>> begin Document extract
I thought that Friday’s performance was a huge success! The crowd was much larger than I expected, and every act really lived up to the high expectation I had been reading about in weekly blogposts. Well done everyone! While I am inherently biased, I was very pleased in our act. We had five students ultimately show up to the performance; Adrian (Duke Orsino), Jeniah (Olivia), Tamaiah (Viola), Marcus (Officer, Sebastian, and Fabian), and Khalil (Antonio, Sir Toby Belch). We were all rather surprised with Khalil’s attendance as throughout rehearsal he insisted that he was not going to come to the performance. However, we were very happy that he finally decided to attend. When the students first arrived, they were rather shocked as to the size of the crowd (we were as well). This kind of came back to bite us as throughout rehearsal, when students would ask us how many people were going to be there, we would respond with “not many”. We did this not only to keep the nerves of the students at ease, but also because we actually thought there were not going to be many people at the actual performance. It is evident now that we thought wrong. After initially greeting the students, we then showed them some of the props that they would be using throughout the show. While we brought many props to rehearsal, the students were still interested in adding final touches to their costumes. The props ultimately proved to be both beneficial and distracting for our overall performance. For one, they really seemed to get the students excited about the show. Adrian really liked wearing his crown, and the gold chains were a very big hit for the students. However, given that there were only two gold chains, there were clearly not enough to go around. Thus, when Khalil got to wear the money chain, Adrian became very upset as he wanted to wear the same chain. In addition, Adrian could not decide as to which mustache to wear during the performance. While we tried to tell him that this was rather unimportant, he insisted that he needed the right one to do well. On the plus side, however, Marcus and Jeniah were both very excited about their make-up. Marcus had a beard drawn on his face, that he was clearly very excited about. He even told me at one point that he was “going to wear it to school the next day”. Evidently, he must have forgotten that the performance was on a Friday, and the next day was Saturday.
>> end Document extract
Your tasks:
**a.** In the post about the student performance, which roles did Khalil play?
**b.** Continue the post about the student performance from its last sentence.
>> begin Supplied material
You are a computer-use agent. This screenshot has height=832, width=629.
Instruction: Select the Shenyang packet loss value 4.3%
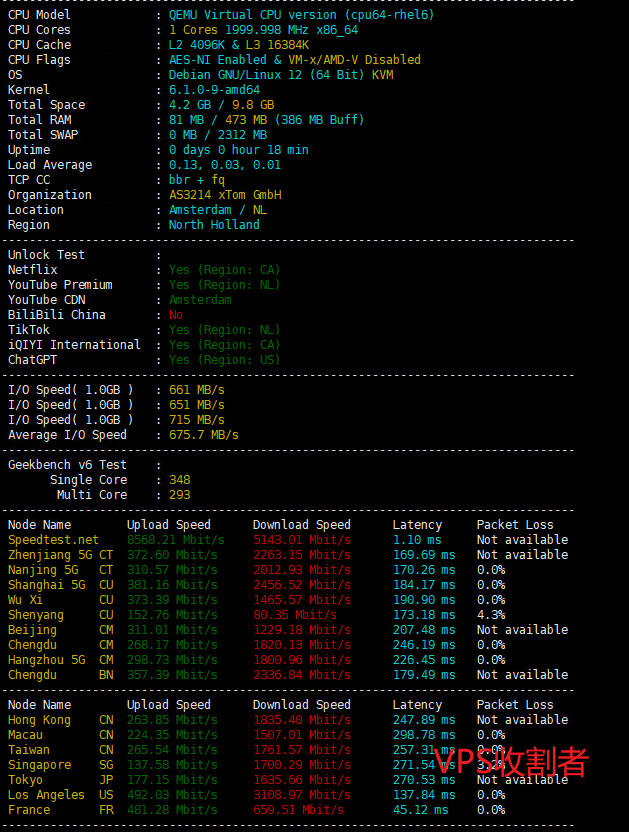[x=491, y=615]
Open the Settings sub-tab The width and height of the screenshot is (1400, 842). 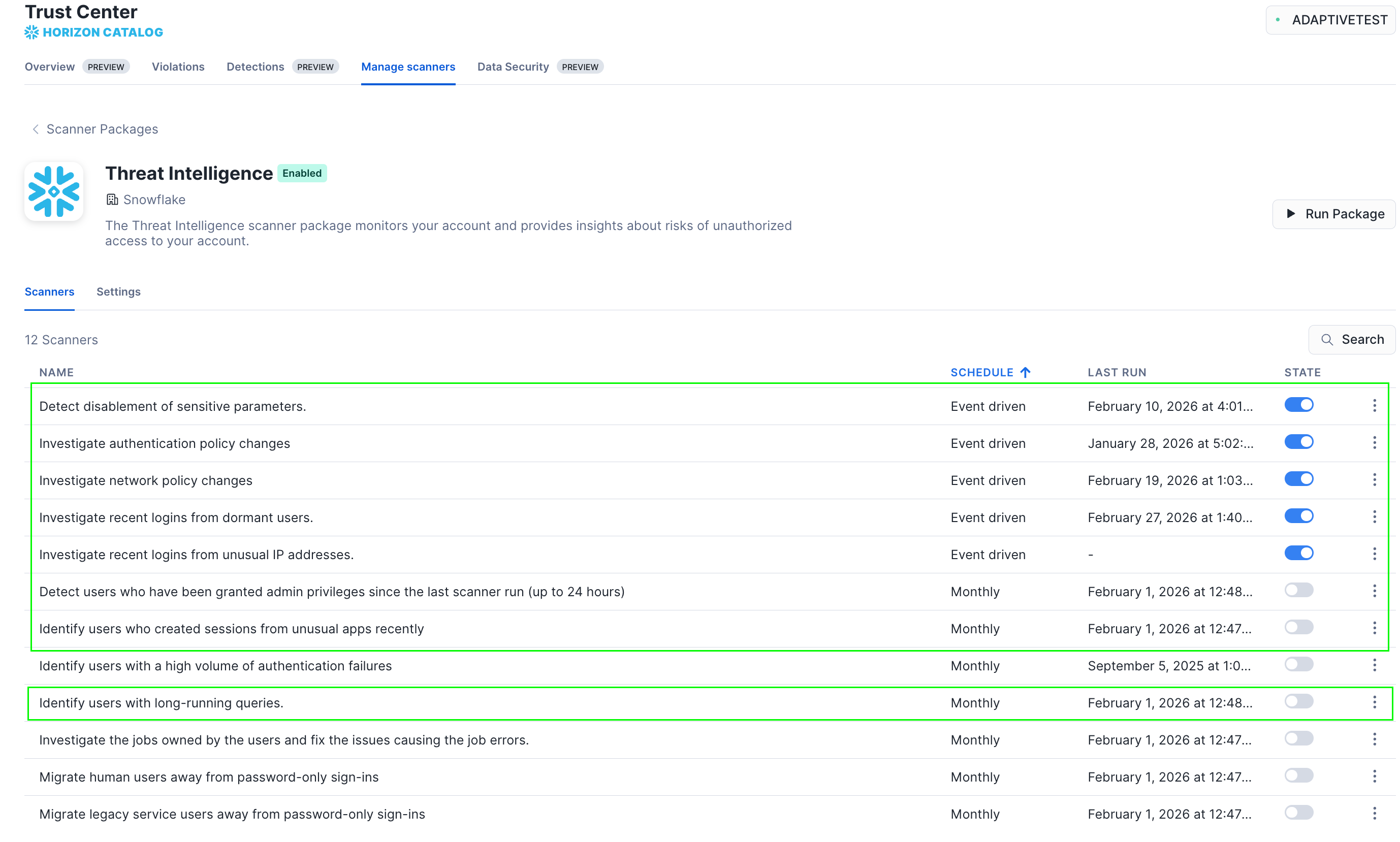click(118, 292)
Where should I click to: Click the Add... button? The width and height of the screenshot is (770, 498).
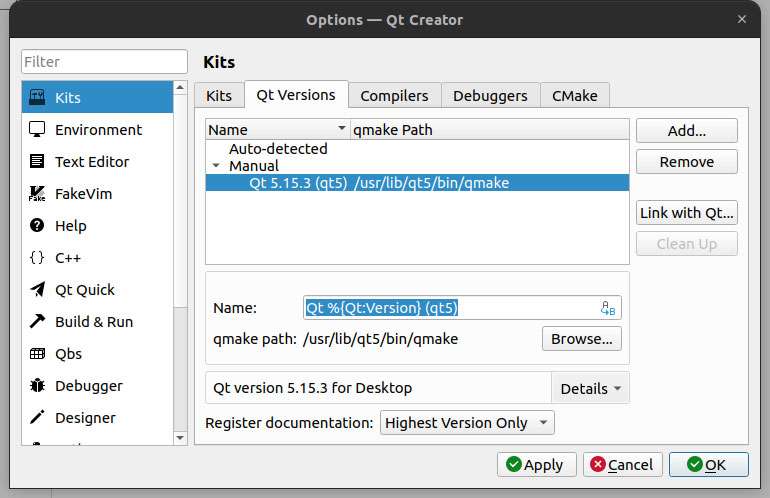[x=686, y=131]
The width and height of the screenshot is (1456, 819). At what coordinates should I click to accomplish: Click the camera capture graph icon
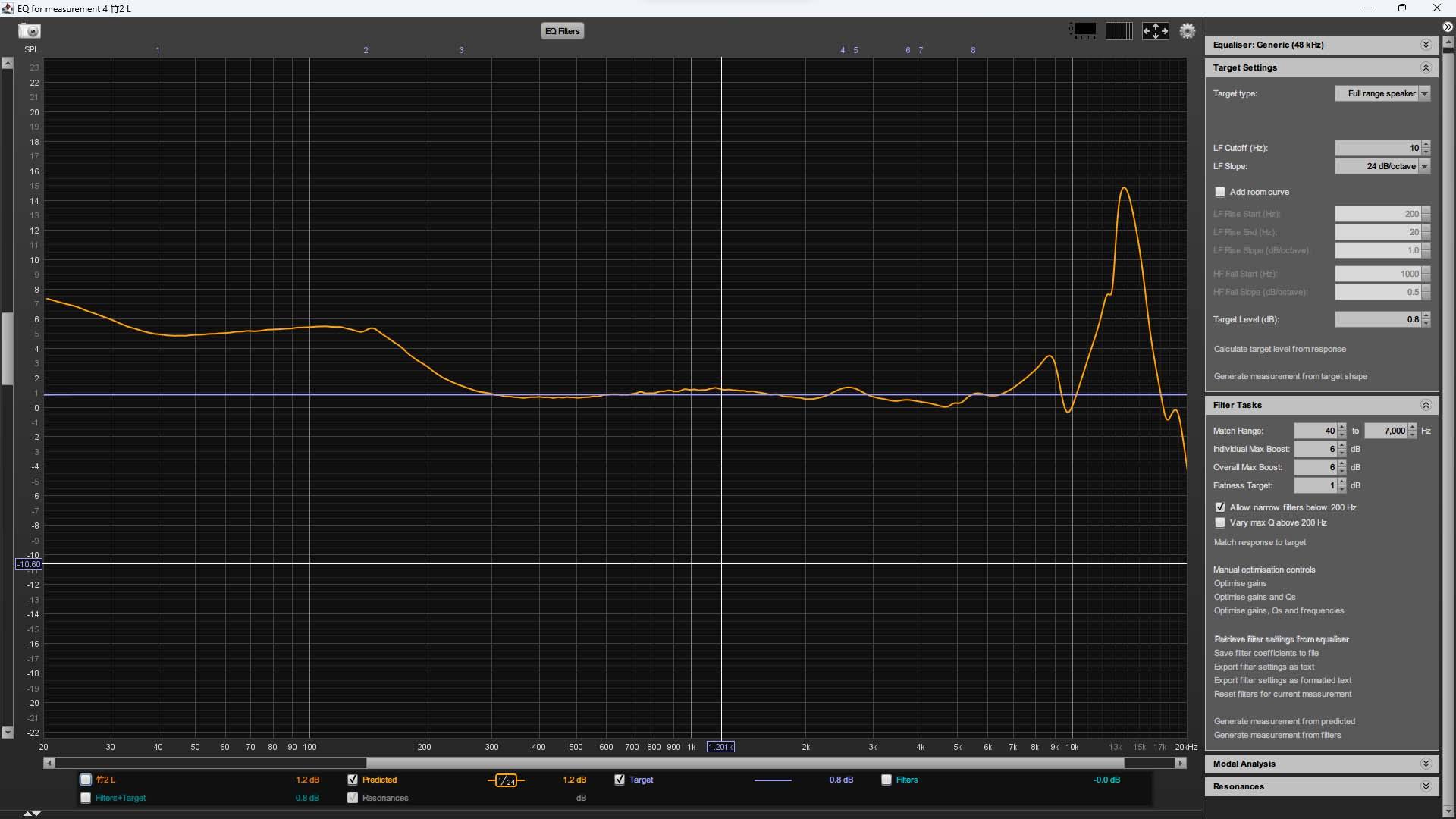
>> end Supplied material
Final results:
**a.** Antonio and Sir Toby Belch.

**b.**
After we finally got set up with our props and make-up we did one final run-through of our act. A lot of the lingering problems such as word pronunciations and stage movements that we had really attempted to work through in our rehearsals were still posing an issue, however, at this point it was much too late to really correct the students, so I just told them to simply skip over a word if they could not pronounce it. Additionally, we still had a problem with students wanting to sit down frequently during our act, given how long some of the students would consecutively be on stage. Again, I told them that I would like to remain on stage for as long as possible and to ensure that they read all of their lines. I also told them that if they get tired, they can sit down in the pews on stage, and come back on stage if there is something they urgently need to ask. Even with all of these hiccups, however, I thought our final run-through went pretty well. It was evident that at this point nerves and excitement were really starting to set in. On the one hand, the students showed a lot of enthusiasm and excitement in this rehearsal. On the other, you could tell that they were extremely nervous and tensions were rather high. At multiple points during this final rehearsal, Adrian fumbled with his lines, insisted he wasn’t ready, then walked off stage in a very dramatic fashion. Given these nervous existential crises, however, he always was able to come back on stage and finish out his performance.

After we ran through our final practice, it was finally time for the show to begin. We had all of our roles assigned, with Jacob and Dylan being confirmed as Feste and Malvolio, respectively, all of our students were there with their respective roles, TJ would serve as the “attendant”, and I would read the lines of Sir Andrew. As we watched the other performers, I was really glad we went last. I thought that it really calmed our students down, and set their expectations up nicely. Throughout the show, however, one problem that was evident was that students were not projecting their voices. Thus, during the show, as well as in our brief time backstage before our performance, we really tried to emphasize to the students to speak loudly. Finally, after long last, it was our time to perform.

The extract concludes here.